*** Begin section ***

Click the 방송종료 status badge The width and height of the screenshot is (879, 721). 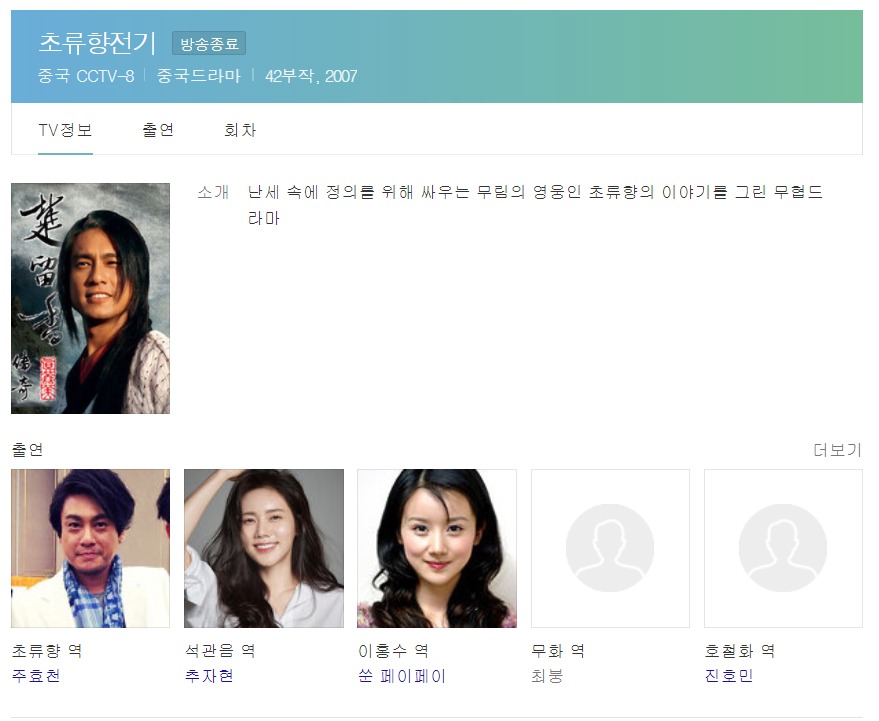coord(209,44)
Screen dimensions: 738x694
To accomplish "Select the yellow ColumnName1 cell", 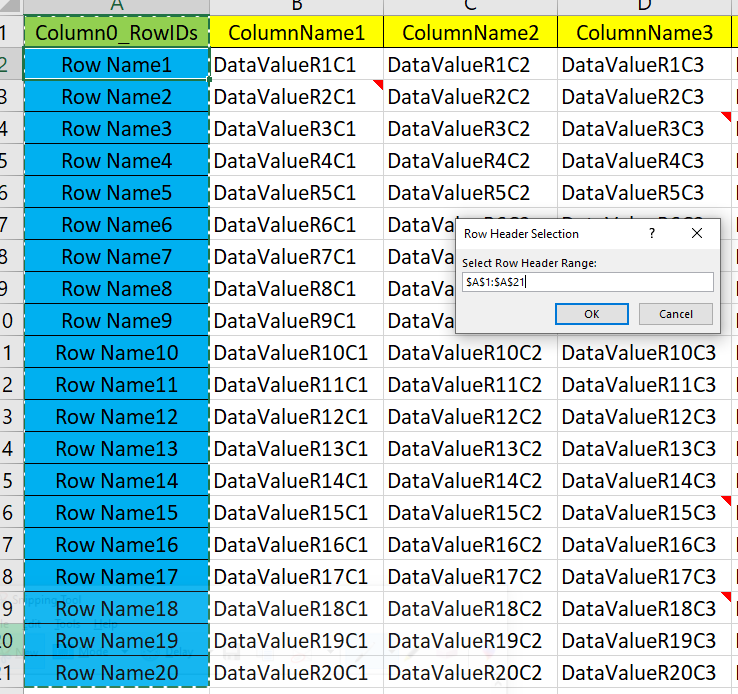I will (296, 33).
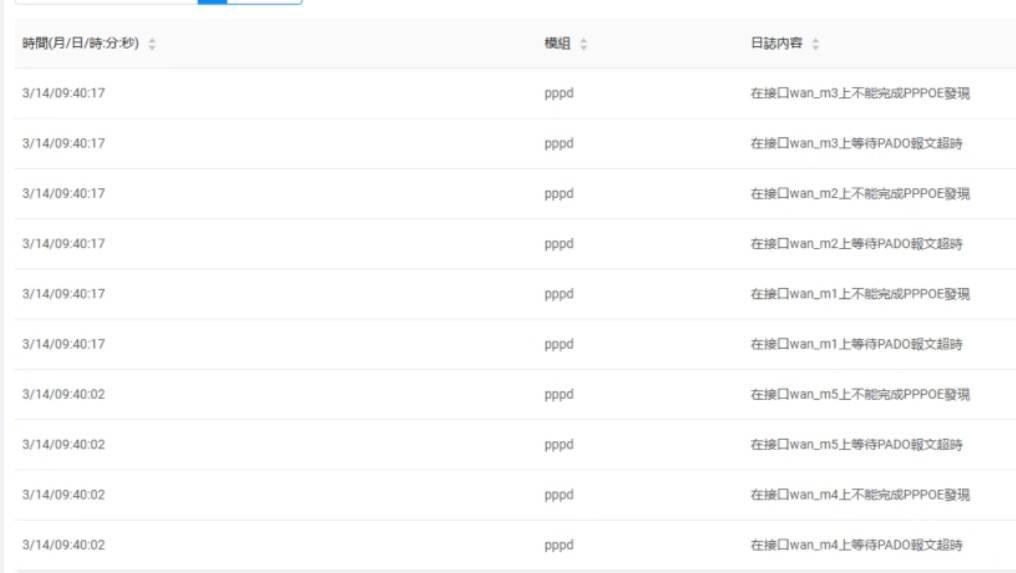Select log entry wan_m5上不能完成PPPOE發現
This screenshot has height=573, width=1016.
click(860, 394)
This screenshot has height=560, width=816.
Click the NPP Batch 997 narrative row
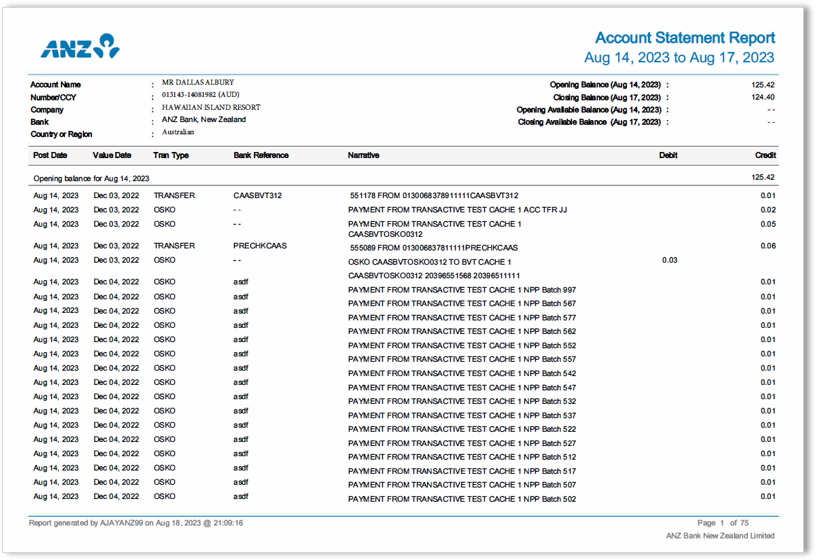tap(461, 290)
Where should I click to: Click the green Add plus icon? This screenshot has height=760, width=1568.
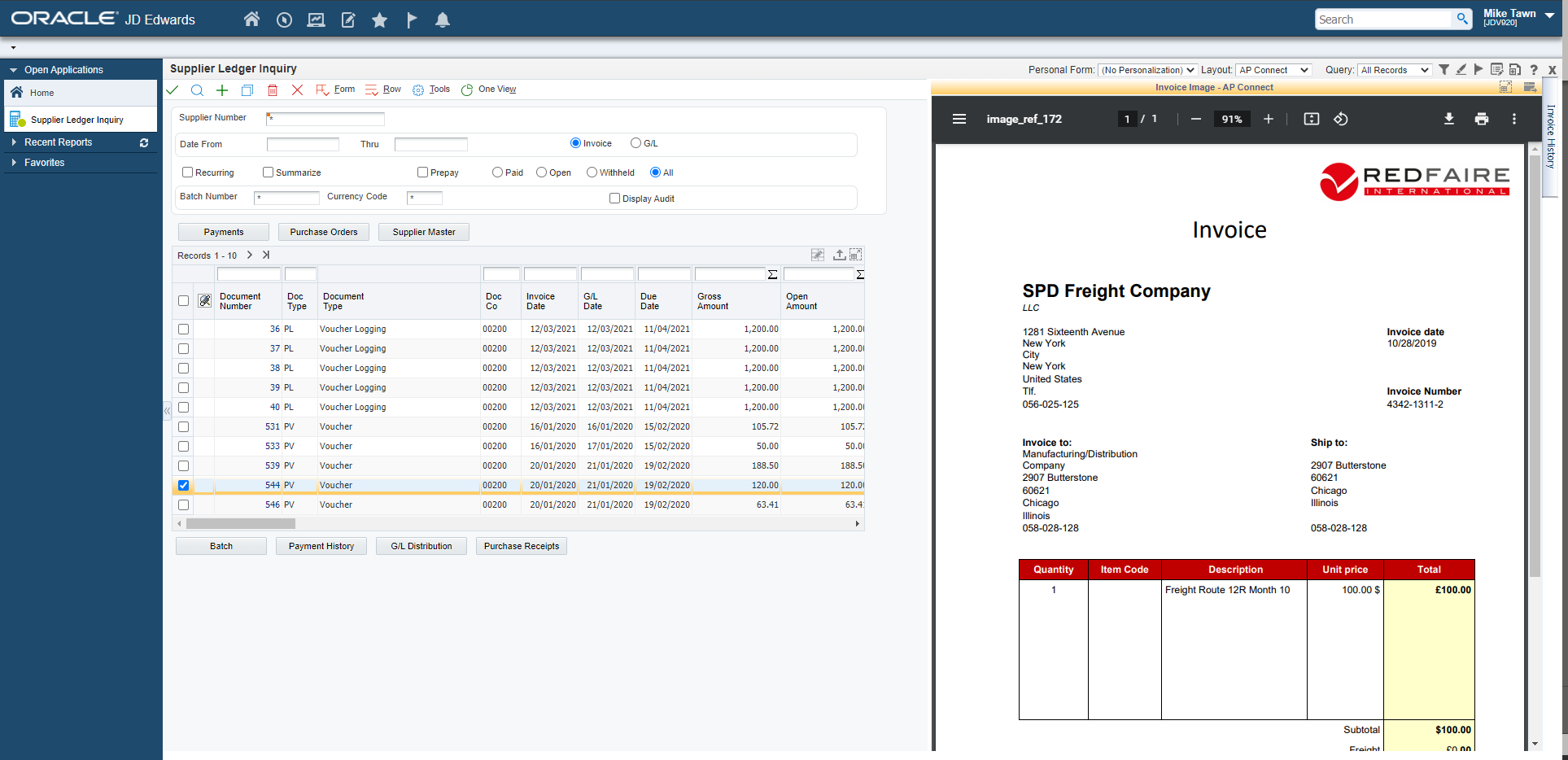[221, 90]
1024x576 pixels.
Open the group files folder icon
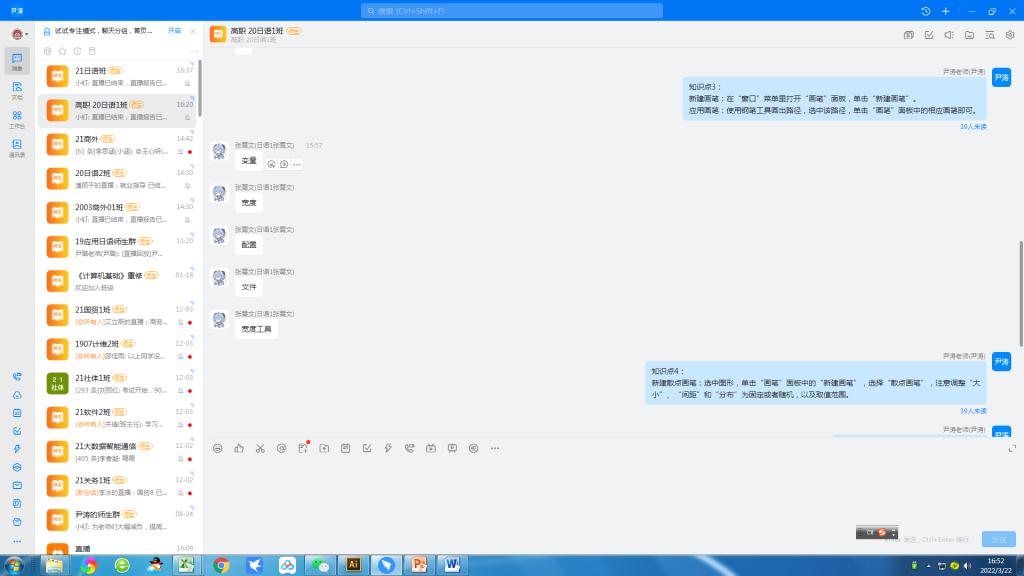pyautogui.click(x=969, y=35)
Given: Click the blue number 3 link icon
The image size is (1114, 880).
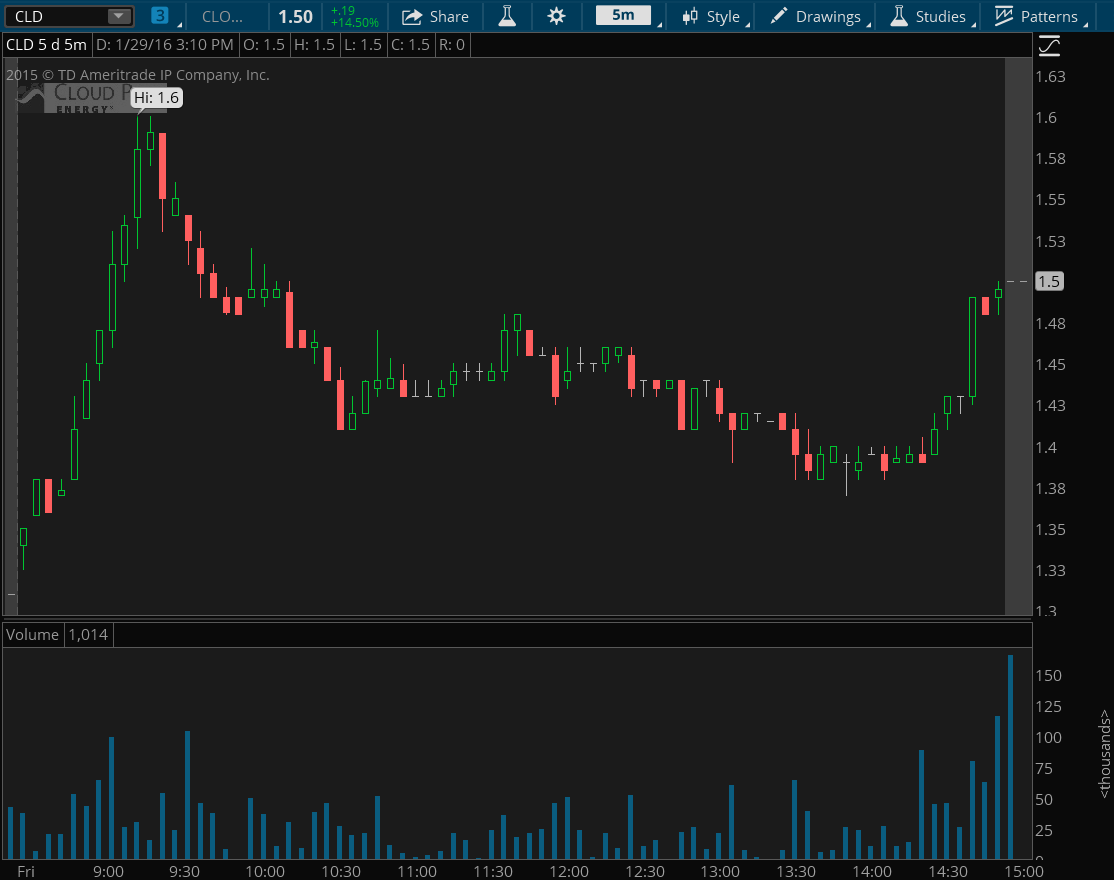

*** End section ***

• Work to be completed:
Range to print from the listing above: from the line with "Click the NPP Batch 997 narrative row" up to and including the line with "Given: Click the blue number 3 link icon". Please print those lines exactly, with no pictures and nothing more.

• Result:
Click the NPP Batch 997 narrative row
tap(461, 290)
Where should I click to: Click the green Add plus icon? This screenshot has height=760, width=1568.
[221, 90]
1024x576 pixels.
Open the group files folder icon
pyautogui.click(x=969, y=35)
Given: Click the blue number 3 link icon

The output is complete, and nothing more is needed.